The correlations between factors (
Table 9) support the choice of the factorial rotation used, as their values are all statistically significant (except F2). Furthermore, these correlations are also significant between each factor (except F2) and the results on the SCOFF scale (used as a diagnostic criterion for the risk of developing an ED), thus generating criterion validity.
4. Discussion and Conclusions
The PETCA scale has a structure formed by five factors reflecting various dimensions that affect adolescents in terms of their risk of developing EDs proposed by various authors [
42,
43,
44]. Significant correlations were found between each factor and the SCOFF scale (except for self-esteem). When analyzing the correlations between factors, it has been observed that self-esteem does not have a significant relationship with any of the other factors, nor between factors 3 and 4 (use of social networks and negative relationship with food respectively) and between 4 and 5 (negative relationship with food and image and social recognition). Nevertheless, the fact that internal consistency is observed to be good confirms our predictions: (1) there are risk attitudes related to the risk of developing EDs; (2) positive correlations between factors of the scale are found.
Academic studies show a trend towards a “multifactorial network perspective” of the risk of developing TCA [
45,
46,
47,
48], which addresses dietary restrictions, body shape and weight [
49,
50,
51]. However, PETCA is seeking a broader multifactor analysis, taking into account models linked to social factors. The idea is to establish a possible relationship between these and TCA, so that they can be used as predictors of these disorders. For all these reasons, we believe that our instrument could be very useful. It could be administered to the target population and provide relevant physical and social data as part of the diagnostic and intervention process by professionals. We are aware that our study has certain limitations, such as the exclusion of factors such as the relationship with the family. Furthermore, the SCOFF scale with which it has been compared only measures the risk of developing anorexia and/or bulimia nervosa, leaving out the possible risk of Binge Eating Disorder, which is also on the rise in the adolescent population [
52,
53]. Therefore, we are already working on collecting more samples and comparing them with a scale that measures the risk of Binge Eating Disorder.

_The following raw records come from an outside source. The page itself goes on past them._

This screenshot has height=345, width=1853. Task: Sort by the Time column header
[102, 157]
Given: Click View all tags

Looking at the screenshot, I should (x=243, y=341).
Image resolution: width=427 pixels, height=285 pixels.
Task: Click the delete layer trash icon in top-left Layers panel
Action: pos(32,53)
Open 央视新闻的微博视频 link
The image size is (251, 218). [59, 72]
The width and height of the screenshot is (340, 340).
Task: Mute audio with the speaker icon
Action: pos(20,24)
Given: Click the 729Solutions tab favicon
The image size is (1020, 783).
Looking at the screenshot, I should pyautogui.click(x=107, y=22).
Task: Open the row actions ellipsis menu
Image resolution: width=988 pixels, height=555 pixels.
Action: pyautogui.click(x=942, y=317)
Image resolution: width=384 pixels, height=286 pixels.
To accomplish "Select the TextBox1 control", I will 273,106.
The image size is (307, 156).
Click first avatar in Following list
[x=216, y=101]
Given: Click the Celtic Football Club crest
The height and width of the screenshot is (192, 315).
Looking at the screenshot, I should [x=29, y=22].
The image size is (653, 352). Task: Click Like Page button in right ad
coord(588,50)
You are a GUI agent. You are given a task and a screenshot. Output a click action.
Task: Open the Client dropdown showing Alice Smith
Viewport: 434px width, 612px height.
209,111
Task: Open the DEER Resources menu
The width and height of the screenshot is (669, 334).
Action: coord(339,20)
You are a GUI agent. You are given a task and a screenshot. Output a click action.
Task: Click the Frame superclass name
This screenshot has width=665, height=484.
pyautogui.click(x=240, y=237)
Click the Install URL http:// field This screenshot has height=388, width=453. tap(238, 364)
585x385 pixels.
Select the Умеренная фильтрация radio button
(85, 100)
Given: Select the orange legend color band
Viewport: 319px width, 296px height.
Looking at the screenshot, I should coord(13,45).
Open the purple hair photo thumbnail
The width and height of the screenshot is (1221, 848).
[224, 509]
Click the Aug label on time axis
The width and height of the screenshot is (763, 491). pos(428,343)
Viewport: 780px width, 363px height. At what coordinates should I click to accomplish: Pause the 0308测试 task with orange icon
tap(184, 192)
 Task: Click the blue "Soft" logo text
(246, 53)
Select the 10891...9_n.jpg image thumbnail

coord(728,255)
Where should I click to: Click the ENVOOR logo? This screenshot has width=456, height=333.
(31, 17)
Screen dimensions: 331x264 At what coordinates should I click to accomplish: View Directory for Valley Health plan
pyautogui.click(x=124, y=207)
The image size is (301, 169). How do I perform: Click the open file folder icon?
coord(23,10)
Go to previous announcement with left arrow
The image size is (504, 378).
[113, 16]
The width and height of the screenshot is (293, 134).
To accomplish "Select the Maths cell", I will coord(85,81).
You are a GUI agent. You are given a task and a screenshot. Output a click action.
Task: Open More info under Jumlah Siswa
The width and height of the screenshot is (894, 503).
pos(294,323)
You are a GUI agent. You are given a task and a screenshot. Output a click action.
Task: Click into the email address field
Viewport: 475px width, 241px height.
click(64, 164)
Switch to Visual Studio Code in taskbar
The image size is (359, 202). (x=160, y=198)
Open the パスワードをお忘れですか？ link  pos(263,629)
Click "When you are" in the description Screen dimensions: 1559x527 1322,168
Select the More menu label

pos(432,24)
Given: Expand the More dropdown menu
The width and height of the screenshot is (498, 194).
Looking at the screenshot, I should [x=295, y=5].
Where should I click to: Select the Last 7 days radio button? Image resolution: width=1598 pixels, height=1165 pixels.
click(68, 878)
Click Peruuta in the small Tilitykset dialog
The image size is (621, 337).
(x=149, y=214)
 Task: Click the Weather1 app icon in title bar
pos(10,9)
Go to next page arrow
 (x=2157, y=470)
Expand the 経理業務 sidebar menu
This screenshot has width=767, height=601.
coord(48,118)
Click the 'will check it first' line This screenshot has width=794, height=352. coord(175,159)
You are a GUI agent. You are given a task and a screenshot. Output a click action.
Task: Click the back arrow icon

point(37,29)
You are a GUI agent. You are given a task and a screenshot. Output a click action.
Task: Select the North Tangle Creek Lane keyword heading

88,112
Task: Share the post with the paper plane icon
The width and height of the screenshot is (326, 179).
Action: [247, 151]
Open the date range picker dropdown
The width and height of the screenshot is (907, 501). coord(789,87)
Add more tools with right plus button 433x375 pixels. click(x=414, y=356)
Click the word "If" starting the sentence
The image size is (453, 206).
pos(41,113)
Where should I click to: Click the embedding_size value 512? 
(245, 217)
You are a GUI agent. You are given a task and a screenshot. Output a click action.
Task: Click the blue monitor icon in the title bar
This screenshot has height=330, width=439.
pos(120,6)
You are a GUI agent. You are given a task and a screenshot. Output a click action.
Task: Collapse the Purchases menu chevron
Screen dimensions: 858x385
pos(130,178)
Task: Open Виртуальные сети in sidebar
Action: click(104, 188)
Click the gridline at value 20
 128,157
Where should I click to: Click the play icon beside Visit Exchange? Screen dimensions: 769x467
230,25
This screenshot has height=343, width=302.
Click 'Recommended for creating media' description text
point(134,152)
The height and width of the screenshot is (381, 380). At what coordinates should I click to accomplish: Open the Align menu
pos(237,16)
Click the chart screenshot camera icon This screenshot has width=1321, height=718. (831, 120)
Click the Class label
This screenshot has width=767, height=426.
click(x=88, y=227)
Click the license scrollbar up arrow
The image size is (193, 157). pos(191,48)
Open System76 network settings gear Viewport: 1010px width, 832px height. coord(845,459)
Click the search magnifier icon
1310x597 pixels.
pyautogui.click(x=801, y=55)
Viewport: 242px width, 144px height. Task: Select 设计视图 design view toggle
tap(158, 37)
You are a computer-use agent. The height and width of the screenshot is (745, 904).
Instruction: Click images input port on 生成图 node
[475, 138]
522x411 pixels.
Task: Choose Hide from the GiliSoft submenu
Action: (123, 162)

On the other hand, it would be useful to improve the internal consistency of the factors “negative relationship with food” and “use of social networks” and to observe the correlations between the different factors in future studies. While establishing a more reliable factor structure should be a prerequisite for a proper assessment [
54], the PETCA scale brings novel research factors to the table that bring together social and pathology factors.
In short, we believe that this scale is a useful and necessary tool for the relationship of attitudes and risk behaviors that may influence the development of an ED, especially in the educational context. Therefore, it should be subjected to future analysis and confirmatory validation of the results obtained and the sensitivity of the scale to changes in these risk behaviors should be determined, aspects on which we are already working.